Architectes : nouveau décret accessibilité du bâti professionnel

Publié ce 24 juin 2026, le décret n° 2026-531 du 23 juin vient clarifier et harmoniser le cadre juridique de l’accessibilité des personnes handicapées lors de travaux d’extension ou de modification sur des bâtiments à usage professionnel existants.

Ce texte complète le code de la construction et de l’habitation (CCH) et harmonise des dispositions qui relevaient jusqu’alors en partie du code du travail.

Les points clés de la nouvelle réglementation

Le texte introduit une distinction claire entre les surfaces nouvelles et le bâti existant, tout en posant un principe de non-régression :

  • Extensions et volumes nouveaux (Neuf) : Les nouvelles surfaces créées doivent strictement respecter les normes d’accessibilité en vigueur (articles R. 162-14 et R. 162-15 du CCH). De plus, l’intégralité du cheminement permettant d’accéder à ces zones nouvelles doit lui aussi être rendu accessible.
  • Surfaces existantes modifiées : Lors de travaux de modification (hors simple entretien), les équipements, les abords, les parties communes et les dispositifs de commande doivent respecter des caractéristiques techniques minimales qui seront fixées par un futur arrêté ministériel. Des adaptations mineures restent envisageables selon les contraintes du bâtiment.
  • Principe de maintien de l’existant : Les travaux réalisés dans les zones jouant déjà un rôle dans l’accessibilité ne peuvent en aucun cas dégrader la situation actuelle ; les conditions d’accessibilité doivent être au minimum maintenues.

Ce qui change pour l’entretien : Le décret précise explicitement que les travaux d’entretien (réparation, maintenance visant à préserver l’état antérieur) ne sont pas soumis à ces obligations de mise aux normes.

Cas particulier du secteur agricole

Les bâtiments affectés à une activité agricole sont globalement exclus de ces dispositions, à deux exceptions près :

  • Les locaux soumis à la réglementation des Établissements Recevant du Public (ERP).
  • Les bâtiments des exploitations assujetties à l’obligation d’emploi de travailleurs handicapés qui s’en acquittent par le versement d’une contribution annuelle.

Procédure de dérogation

Le décret prévoit la possibilité pour le maître d’ouvrage de solliciter une dérogation auprès du préfet de département avant le début des travaux. Trois motifs principaux peuvent être invoqués :

  • L’impossibilité technique : Liée à l’environnement, au terrain ou à des risques naturels/technologiques.
  • La préservation du patrimoine : Pour les monuments historiques classés, inscrits ou situés dans des sites patrimoniaux remarquables.
  • Une disproportion manifeste : Lorsque les coûts des travaux impactent de manière critique la viabilité économique de l’employeur ou si une rupture dans la chaîne de déplacement en amont rend l’aménagement inutile.
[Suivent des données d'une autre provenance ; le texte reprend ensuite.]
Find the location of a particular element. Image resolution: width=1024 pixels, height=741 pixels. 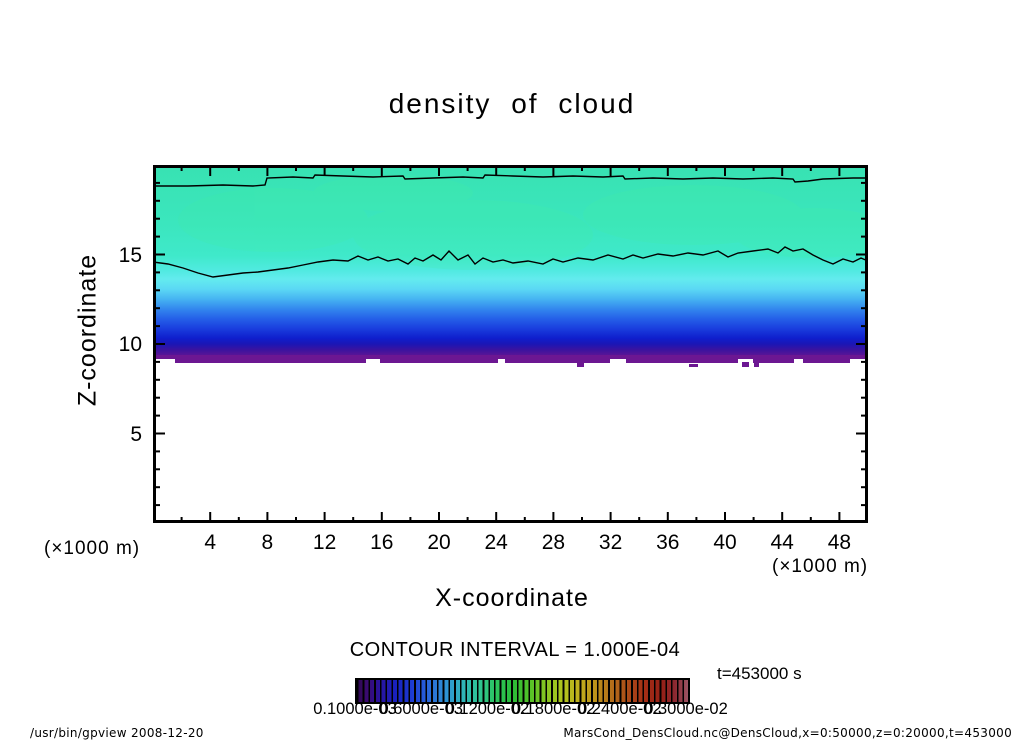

La demande doit obligatoirement intégrer l’avis du Comité Social et Économique (CSE) s’il existe au sein de l’entreprise. Le préfet dispose de trois mois pour notifier sa décision après consultation de la commission d’accessibilité. Le silence de l’administration vaut ici accord de la dérogation.

Calendrier et abrogations

  • Entrée en vigueur : Le texte s’appliquera officiellement à partir du 1er octobre 2026.
  • Simplification textuelle : À cette même date, la section du code du travail relative à l’accessibilité des lieux de travail (Section 5 du chapitre IV du titre Ier du livre II de la quatrième partie) ainsi que l’article R. 4217-2 (règle des cabinets d’aisance accessibles) seront abrogés afin d’éviter les doublons réglementaires avec le code de la construction et de l’habitation.

Un arrêté ministériel ultérieur viendra préciser l’ensemble des caractéristiques techniques minimales et les modalités transitoires associées.


Référence : Décret n° 2026-531 du 23 juin 2026 [J.O. du 24].